**List of tasks**
a. In the article on the CBN reforms and the naira, by what date did the apex bank order Deposit Money Banks to sell their excess dollar stock?
b. Write what comes next in the article on the CBN reforms and the naira, picking up after its final sentence.

CBN Reforms Will Yield Results In Q2, says Adeniyi
By Olusegun Obisanya
The Chief Executive Officer, Cedrus Group Africa, Olubusayo Adeniyi, has said that the reforms and policies of the Central Bank of Nigeria (CBN) will start yielding results from the second quarter of 2024.
Speaking at a press conference in Lagos, Cedrus CEO disclosed that the apex bank is working to ensure that some of the loopholes in the financial sector were blocked.
Adeniyi stated: “The issue is that we are not being patient enough in Nigeria. We want to see results immediately but it doesn’t work like that. Many of the reforms rolled out by the CBN in 2023 will start to yield results in the two to three months or the second quarter.”
According to the investment banker, some of the agents within the financial sector are exploiting these loopholes, the major reason for the continued depreciation of the value of naira at the foreign exchange market.
On Wednesday, the naira experienced a historic dip against the dollar on the official market, according to data from FMDQ Exchange.
The official market concluded with the naira closing at 1,482.57 against the dollar, reflecting the intensity of the currency’s downward trajectory.
To stabilise the nation’s volatile exchange rate, the apex bank in a circular ordered Deposit Money Banks to sell their excess dollar stock latest February 1, 2024.
The financial regulator believes some commercial banks hold long-term foreign exchange positions to enable them to profit from the volatile movements of exchange rates.
The CEO expressed optimism that the naira will regain value in the coming weeks as the CBN continues to block loopholes.

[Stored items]

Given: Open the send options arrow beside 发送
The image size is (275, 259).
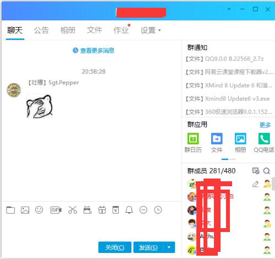Looking at the screenshot, I should point(169,247).
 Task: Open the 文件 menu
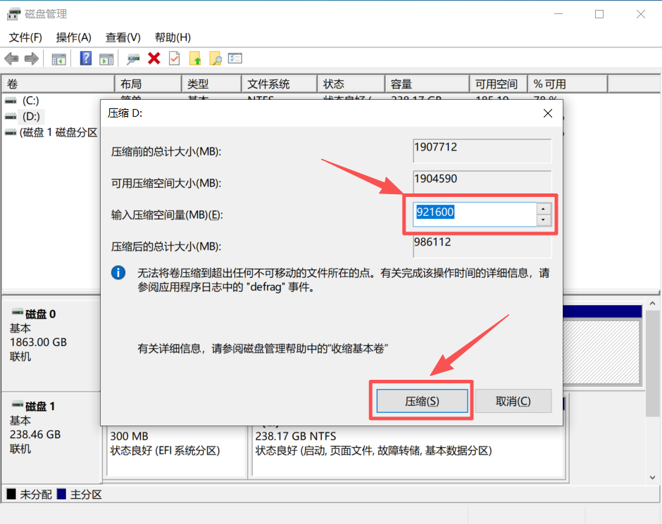pyautogui.click(x=25, y=37)

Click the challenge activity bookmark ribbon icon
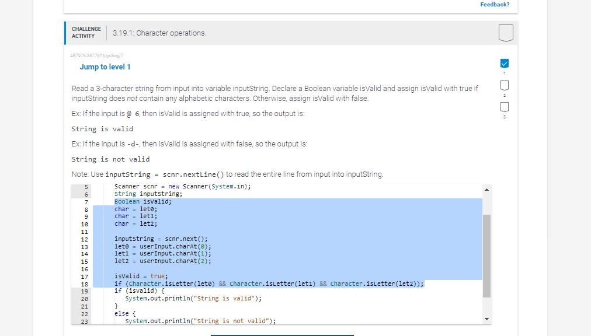point(505,33)
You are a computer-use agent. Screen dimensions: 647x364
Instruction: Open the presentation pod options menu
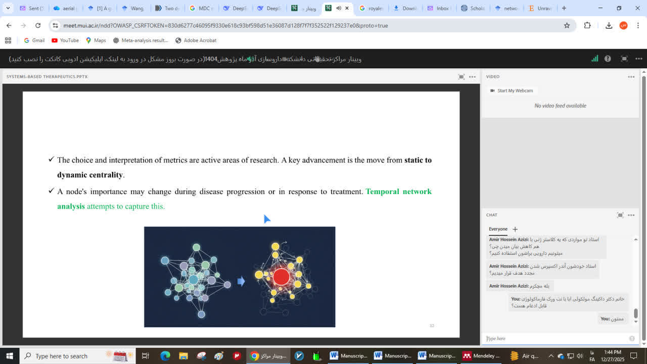tap(472, 77)
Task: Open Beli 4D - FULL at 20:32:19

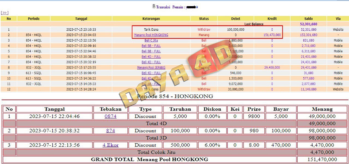Action: click(x=151, y=62)
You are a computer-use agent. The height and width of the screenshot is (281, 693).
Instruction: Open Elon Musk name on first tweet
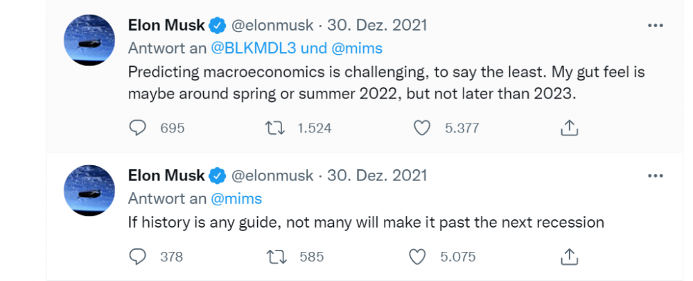pos(166,26)
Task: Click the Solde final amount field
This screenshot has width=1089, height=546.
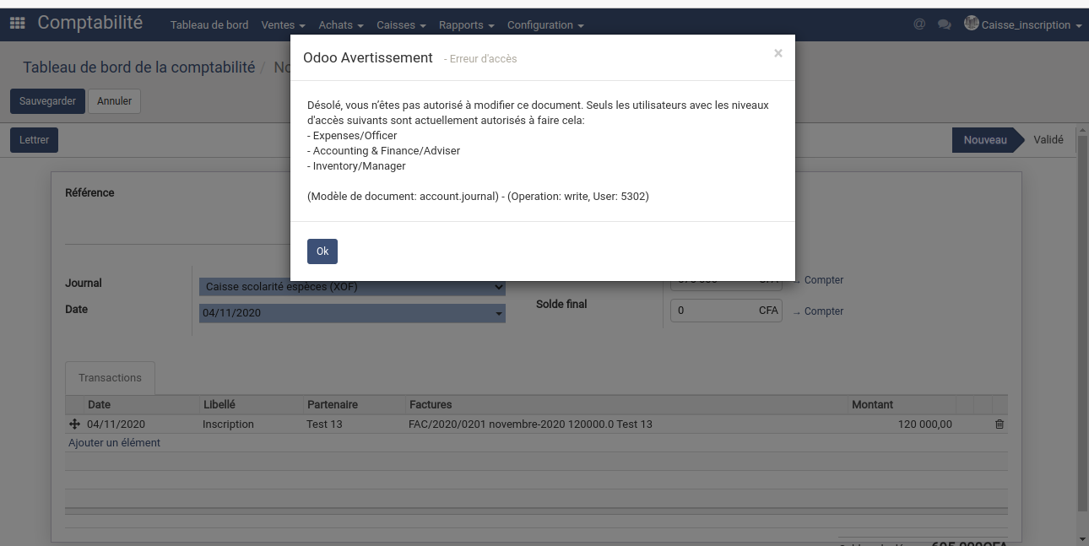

**Exercise answers**
a. February 1, 2024

b.
“What is causing the rise in the exchange rate is that certain people are taking advantage of the exposure of the government. That is why the CBN is charged with the responsibility of rolling out reforms and policies that will reduce that and that’s what we are seeing on banks.
“And in a couple of weeks, we will start seeing the capacity of the naira coming out and truly is not driven by economic forces. It is not a situation that calls for panicking. People should just do their business and those who have nothing to do with the forex should leave the dollar,” he added.
Adeniyi explained further that the major problem was not scarcity of forex in the financial sector but a challenge of production across the sectors of the economy.
“Our focus should be on economic drivers. Production is the driver of every economy, when we’re not producing and we are consuming, definitely will be on the other side. So, the capacity of our production is what we should focus on. And that’s what I did, I should think about what to walk daily. If we have more production, there will be more supply and there will be exports. And then if we have exports it will boost our external reserves and our local currency will rebound,” he added.